Hepatic transaminase levels: Baseline measurement of hepatic transaminase levels (ie, ALT); measure hepatic function if symptoms suggest hepatotoxicity (eg, unusual fatigue or weakness, loss of appetite, abdominal pain, dark-colored urine or yellowing of skin or sclera) during therapy.

CPK: CPK should not be routinely measured. Baseline CPK measurement is reasonable for some individuals (eg, family history of statin intolerance or muscle disease, clinical presentation, concomitant drug therapy that may increase risk of myopathy). May measure CPK in any patient with symptoms suggestive of myopathy (pain, tenderness, stiffness, cramping, weakness, or generalized fatigue).

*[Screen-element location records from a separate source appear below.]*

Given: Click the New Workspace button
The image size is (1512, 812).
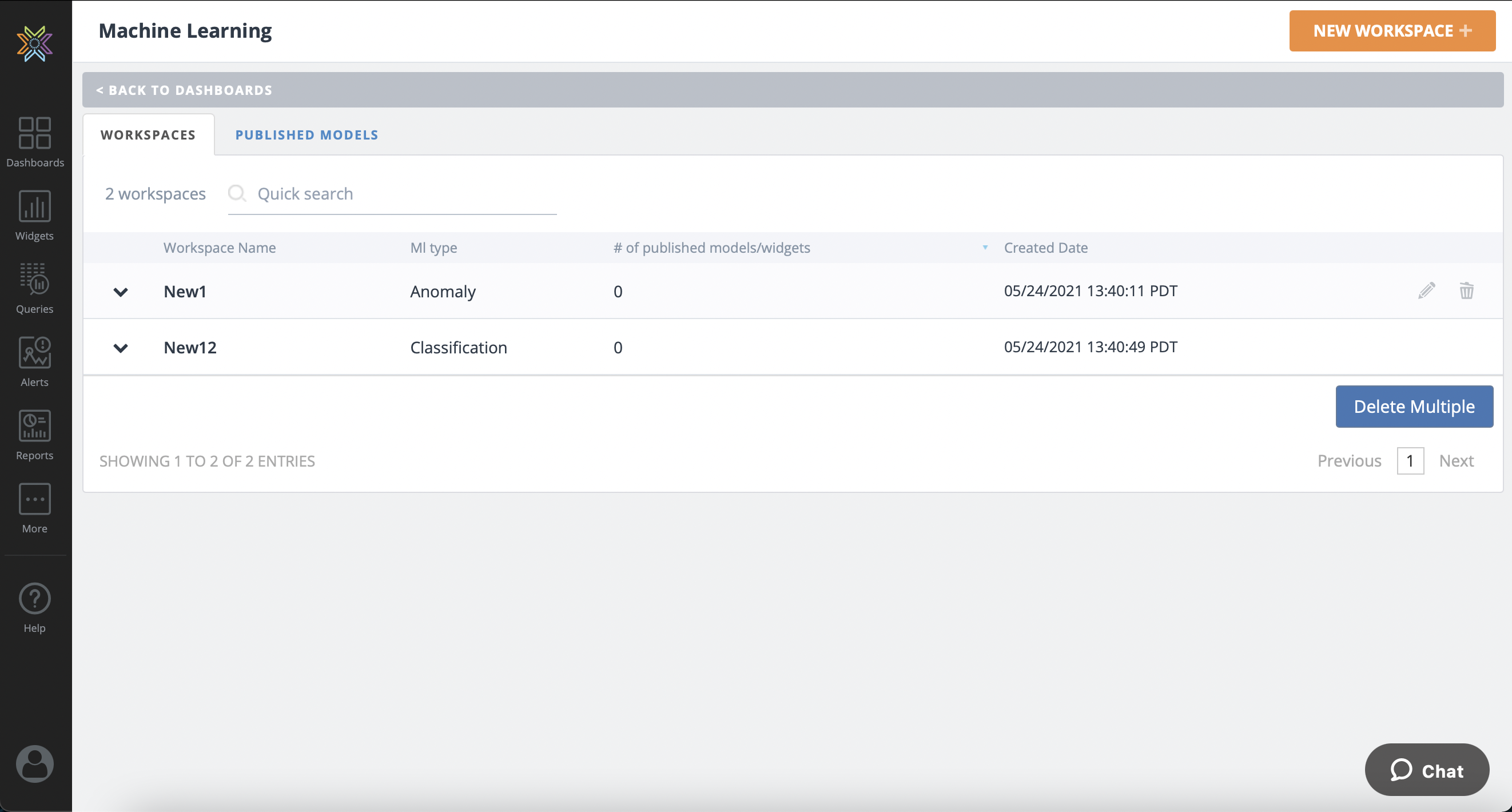Looking at the screenshot, I should (x=1392, y=30).
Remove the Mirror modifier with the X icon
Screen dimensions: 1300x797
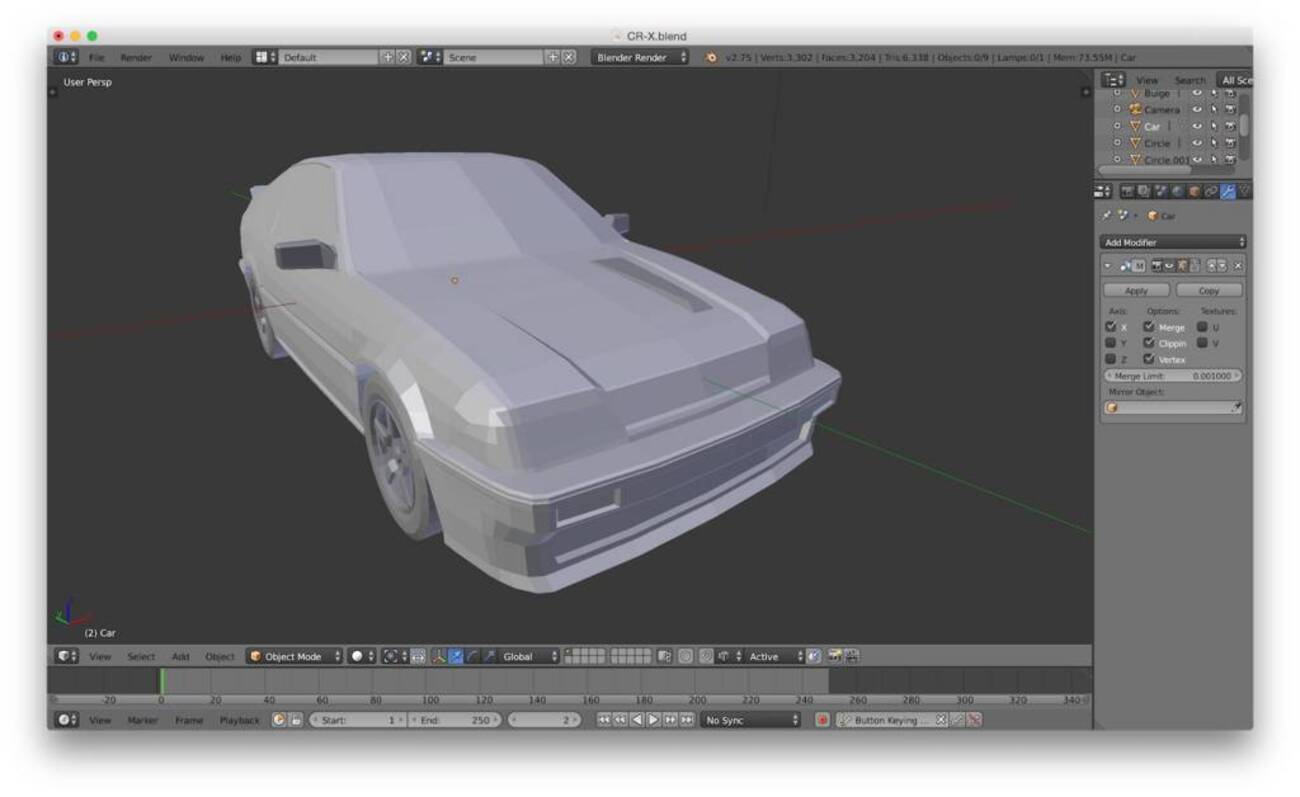click(x=1238, y=266)
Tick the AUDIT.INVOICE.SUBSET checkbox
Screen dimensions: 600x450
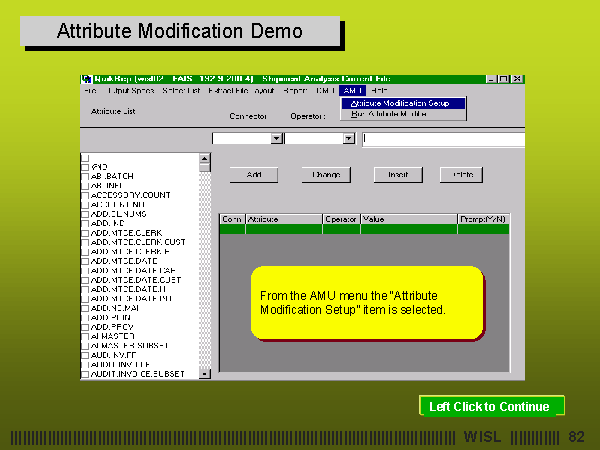pos(85,373)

Evaluate for new-onset diabetes mellitus during therapy; if diabetes develops, continue statin therapy and encourage adherence to a heart-healthy diet, physical activity, a healthy body weight, and tobacco cessation.

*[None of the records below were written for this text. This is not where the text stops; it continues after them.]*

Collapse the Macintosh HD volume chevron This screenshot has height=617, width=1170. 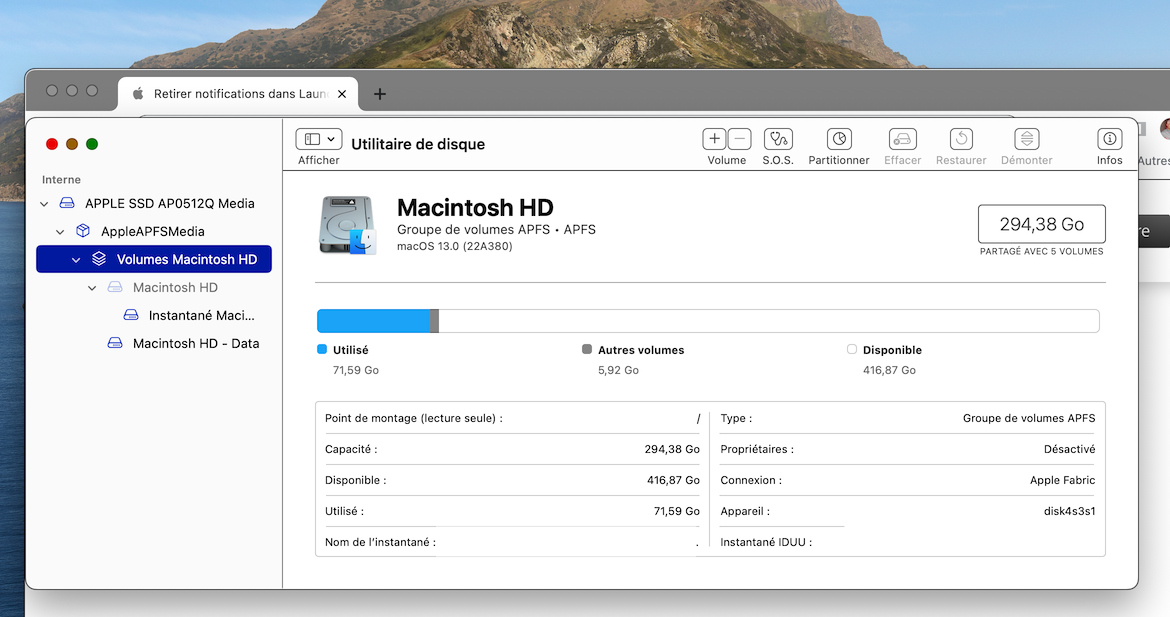coord(92,288)
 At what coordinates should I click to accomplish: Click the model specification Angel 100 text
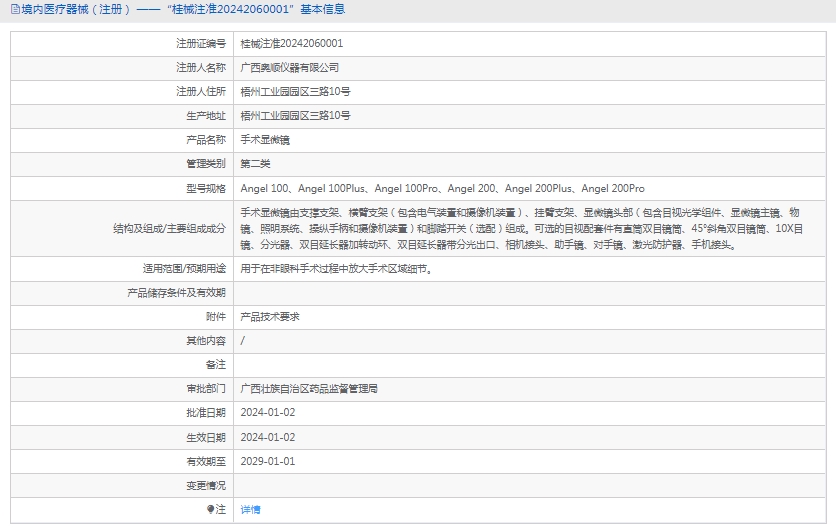point(265,188)
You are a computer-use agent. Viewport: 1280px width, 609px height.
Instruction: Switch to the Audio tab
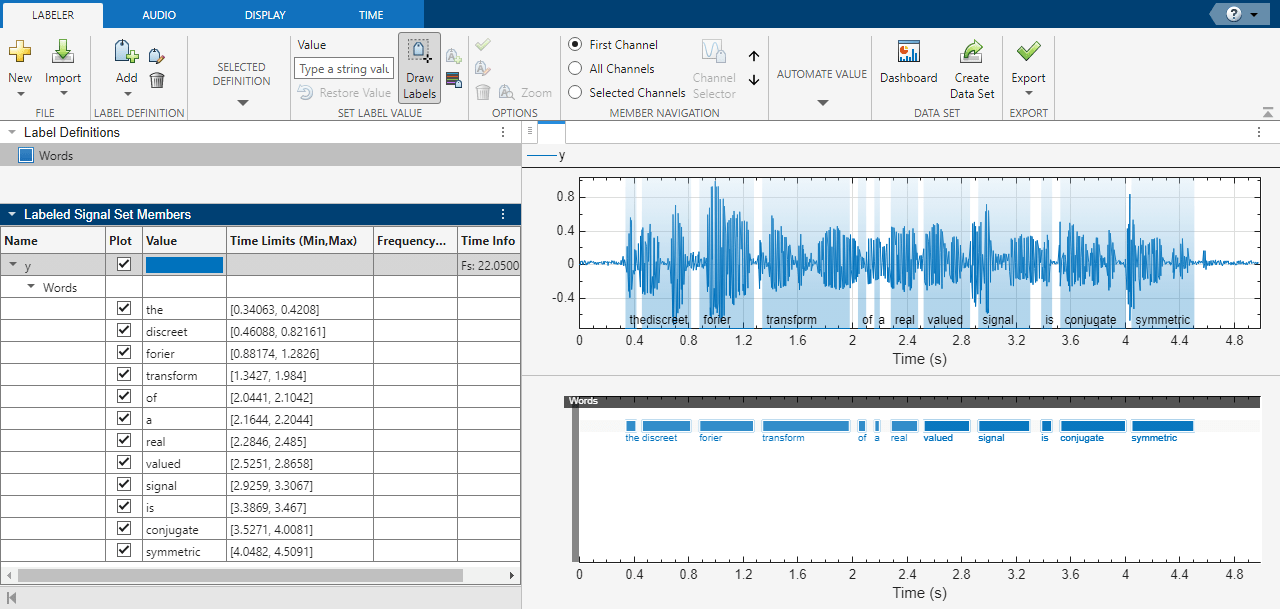(159, 15)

If patient develops a confusional state or memory impairment, may evaluate patient for nonstatin causes (eg, exposure to other drugs), systemic and neuropsychiatric causes, and the possibility of adverse effects associated with statin therapy.

Manufacturer's labeling: Baseline liver function tests and repeat when clinically indicated thereafter. Upon initiation or titration, lipid panel should be analyzed within 2 to 4 weeks.

Pregnancy Risk Factor

X

Pregnancy Considerations

Use is contraindicated in pregnancy or those who may become pregnant. See individual agents.

Patient Education

• Discuss specific use of drug and side effects with patient as it relates to treatment. (HCAHPS: During this hospital stay, were you given any medicine that you had not taken before? Before giving you any new medicine, how often did hospital staff tell you what the medicine was for? How often did hospital staff describe possible side effects in a way you could understand?)

• Patient may experience joint pain. Have patient report immediately to prescriber signs of liver problems (dark urine, feeling tired, lack of appetite, nausea, abdominal pain, light-colored stools, vomiting, or yellow skin or eyes), muscle pain, muscle weakness, muscle tenderness, urinary retention, change in amount of urine passed, dysphagia, severe loss of strength and energy, severe nausea, or severe vomiting (HCAHPS).

• Educate patient about signs of a significant reaction (eg, wheezing; chest tightness; fever; itching; bad cough; blue skin color; seizures; or swelling of face, lips, tongue, or throat). Note: This is not a comprehensive list of all side effects. Patient should consult prescriber for additional questions.

Intended Use and Disclaimer: Should not be printed and given to patients. This information is intended to serve as a concise initial reference for healthcare professionals to use when discussing medications with a patient. You must ultimately rely on your own discretion, experience and judgment in diagnosing, treating and advising patients.